Beginning with the line containing "You are a GUI" and ending with the line containing "Águilas en Carteles", write out each line of the records below exactly; pictures and lines outside that range are left out.

INPUT FOR THIS TASK ::
"""
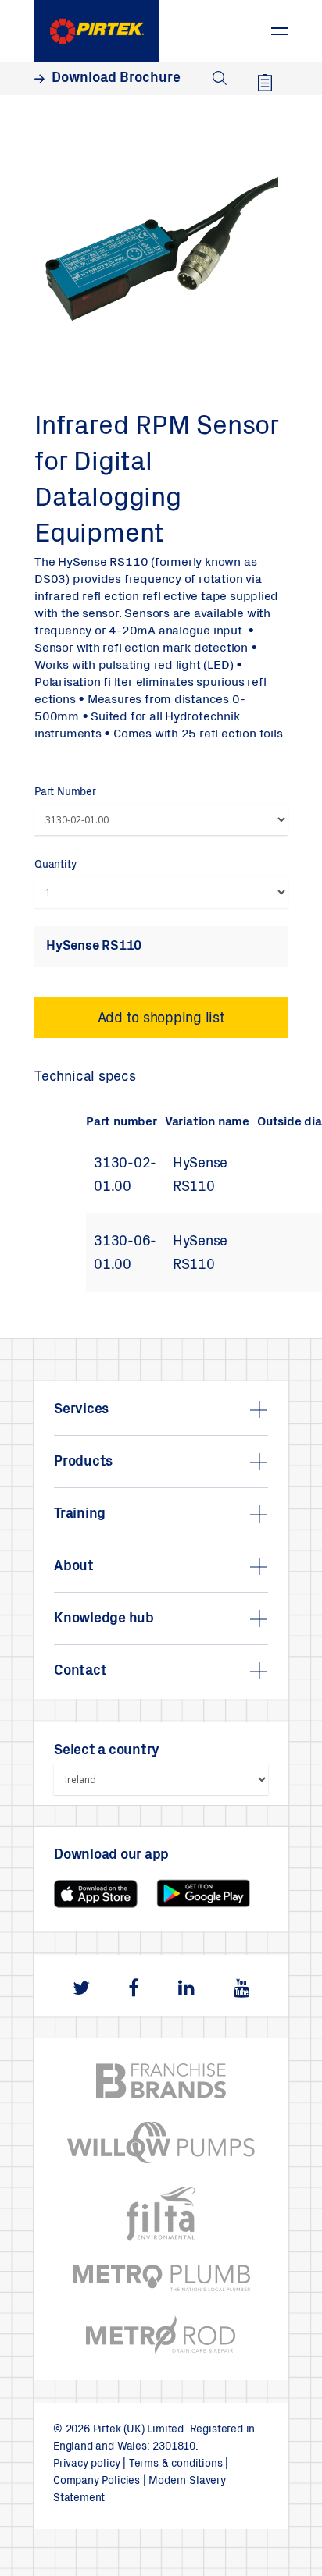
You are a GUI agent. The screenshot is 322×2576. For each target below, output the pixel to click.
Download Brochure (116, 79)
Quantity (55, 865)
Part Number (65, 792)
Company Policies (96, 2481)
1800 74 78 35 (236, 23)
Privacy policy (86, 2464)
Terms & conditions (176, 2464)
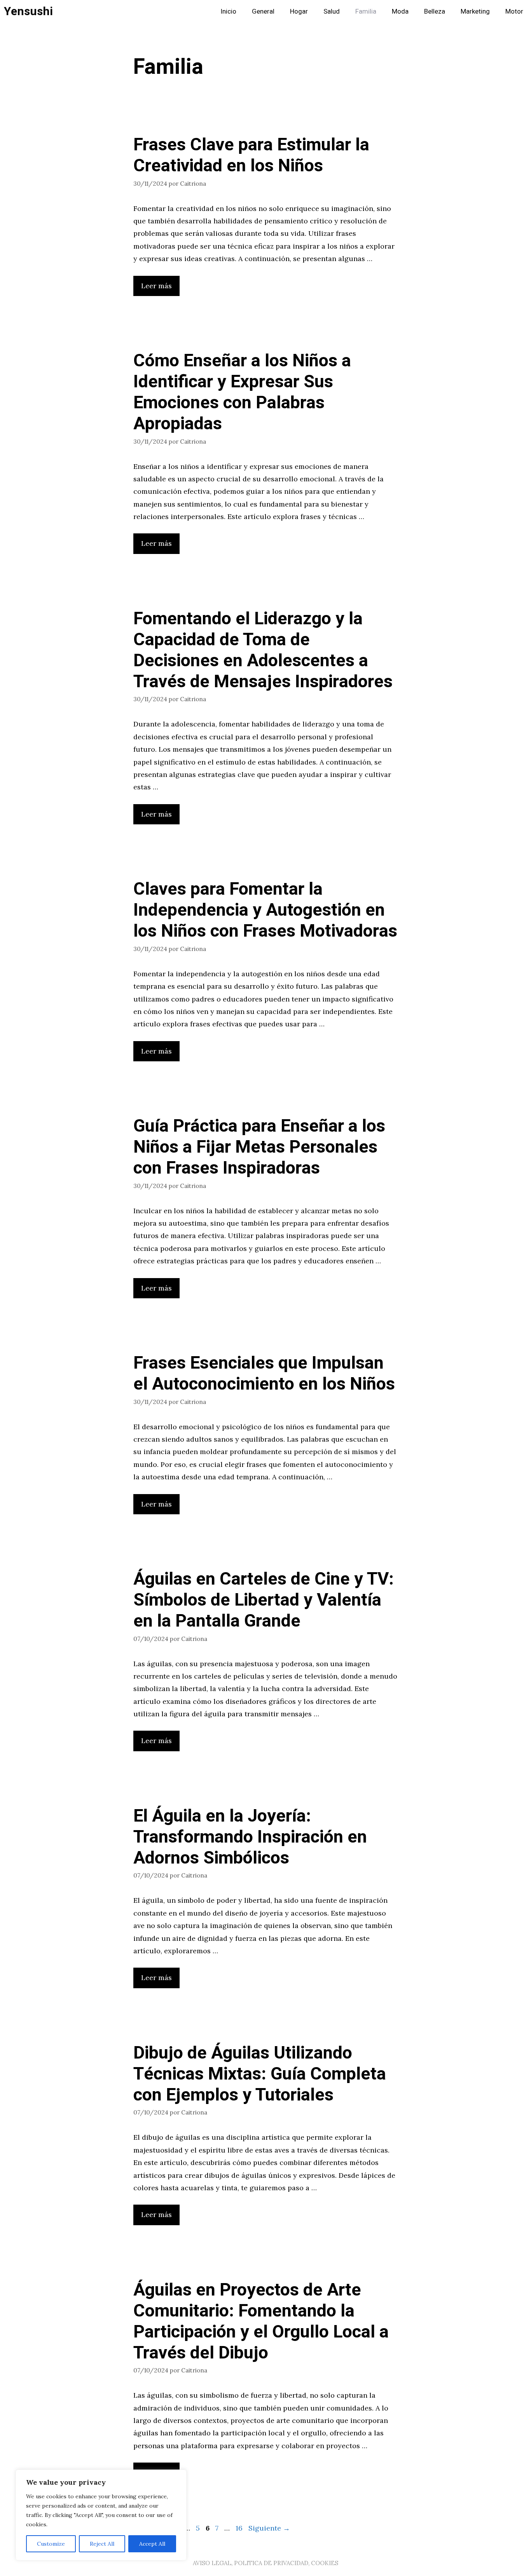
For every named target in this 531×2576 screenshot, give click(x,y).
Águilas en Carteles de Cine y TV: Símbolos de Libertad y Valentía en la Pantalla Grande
"""
"""
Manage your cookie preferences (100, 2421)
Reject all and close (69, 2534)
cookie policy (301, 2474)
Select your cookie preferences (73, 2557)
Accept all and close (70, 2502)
"""
PROBLEM SOLUTION ::
You are a GUI agent. The screenshot is 322×2576. For each target below, output the pixel to click.
Download Brochure (116, 79)
Quantity (55, 865)
Part Number (65, 792)
Company Policies (96, 2481)
1800 74 78 35 (236, 23)
Privacy policy (86, 2464)
Terms & conditions (176, 2464)
For every named target in this 531×2576 screenshot, give click(x,y).
Águilas en Carteles de Cine y TV: Símbolos de Libertad y Valentía en la Pantalla Grande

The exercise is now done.